Social campaigns like these against whitewashing aim to start an open discourse that will lead to awareness and hopefully change, rather than to blame the industry, the producers, or the consumers. It’s more than just a claim for apologies, but a re-claiming to be the main character of our own story. Although whitewashing has been a persisting trend in Hollywood, there were no effective means to a minority group of having influence over such a prominent establishment, until now– with the power of the hashtag and the increased visibility of diverse perspectives, we can hope to see changes in what used to seem like a fixed precept.

6 comments

  1. drewsimenson · ·

    Yeojin, I really liked this post. Are you seeing any evidence that the activity on social media is helping to spark some change to address this issue? Don’t get me started with the casting for the live-action movie “The Last Airbender;” the original (amazing) cartoon series is clearly all about Asian culture and yet the casting is all non-Asian actors… and the acting is terrible!

  2. CarbNatalie · ·

    This is a great post, the topic is not what I expected it to be based off the title (not sure what I expected but the FB quiz is way too hilarious/yet wrong). I like how you went about addressing this issue that has been around for so long and that clearly is something that people have a strong opinion on. I feel more knowledgeable after reading because I was ignorant to the fact that this was taking place in the film industry and has made me think about the films I have watched and the way that characters are portrayed. Reminds me of when Hermione Granger (Harry Potter) was casted as colored in the play version and people’s reactions were most generally upset by this however J.K Rowling made it a point to say that she never explicitly mentioned what race Hermione was, it just happened to be casted the ways that they were in the film and the play, respectively.

  3. aecharl · ·

    Really interesting topic. Being white myself, I honestly hadn’t given much thought to the fact that so many actors and actresses are white in movies until reading your post. It is crazy that Scarlett Johansson was touched up with special effects to make her look Asian in a role that was not intended for a white female. I really enjoyed reading this post and I think it will give me a lot to think about. I particularly enjoyed the line where you pointed out that our heroes look like Ghandi and our sister who stood up to a bully for us. So true!

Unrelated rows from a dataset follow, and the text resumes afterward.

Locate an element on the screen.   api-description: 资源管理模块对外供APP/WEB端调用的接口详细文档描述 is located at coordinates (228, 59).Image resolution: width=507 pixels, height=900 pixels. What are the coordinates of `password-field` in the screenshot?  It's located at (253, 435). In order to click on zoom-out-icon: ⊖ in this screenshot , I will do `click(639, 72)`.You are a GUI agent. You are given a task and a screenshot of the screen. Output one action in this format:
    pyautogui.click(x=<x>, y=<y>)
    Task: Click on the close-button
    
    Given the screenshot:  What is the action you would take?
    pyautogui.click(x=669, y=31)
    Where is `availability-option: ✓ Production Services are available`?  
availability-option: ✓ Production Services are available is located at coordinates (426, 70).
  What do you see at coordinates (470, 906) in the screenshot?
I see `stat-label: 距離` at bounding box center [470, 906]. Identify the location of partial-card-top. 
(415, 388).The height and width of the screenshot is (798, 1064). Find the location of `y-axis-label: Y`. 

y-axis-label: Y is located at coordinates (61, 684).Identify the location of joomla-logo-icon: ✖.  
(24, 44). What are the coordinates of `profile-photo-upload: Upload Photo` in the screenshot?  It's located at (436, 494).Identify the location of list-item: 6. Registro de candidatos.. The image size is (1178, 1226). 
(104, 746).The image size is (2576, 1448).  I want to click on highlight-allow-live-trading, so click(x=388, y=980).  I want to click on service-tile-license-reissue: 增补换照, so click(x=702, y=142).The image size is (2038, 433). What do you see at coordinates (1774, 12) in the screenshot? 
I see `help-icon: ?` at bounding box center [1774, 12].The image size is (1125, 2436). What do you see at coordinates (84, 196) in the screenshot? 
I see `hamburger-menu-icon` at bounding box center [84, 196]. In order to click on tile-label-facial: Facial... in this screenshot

  4. This is a topic that I’ve been thinking about a fair amount recently and I have noticed some of the activity on social media regarding the topic. While I don’t think a nuanced discussion can be had in a blog posting comment thread, I think what is most worrisome is that bringing about change is likely going to be held back by being unable to hit Hollywood where it hurts the most: in their wallets. They really don’t have any incentive to cast Asians or Asian Americans in major roles if their movies with whitewashed characters continue to do fine at the box office, “bad press” be damned.

    I was surprised you didn’t mention the #ThankYouMattDamon on Twitter: https://mic.com/articles/168945/twitter-dragged-matt-damon-for-great-wall-whitewashing-with-thank-you-matt-damon#.2b8gpRIMy

  5. Nice post. A student last semester did an really great presentation on just this topic, and on how social media was (in part) being used to help correct it.

  6. talkingtroy · ·

    I loved your highlighting of the film 21 because obviously Jim Sturgess has more star-power and is more well-known than actors like John Cho. It dismantles one of the most common arguments for casting in this manner. Great post!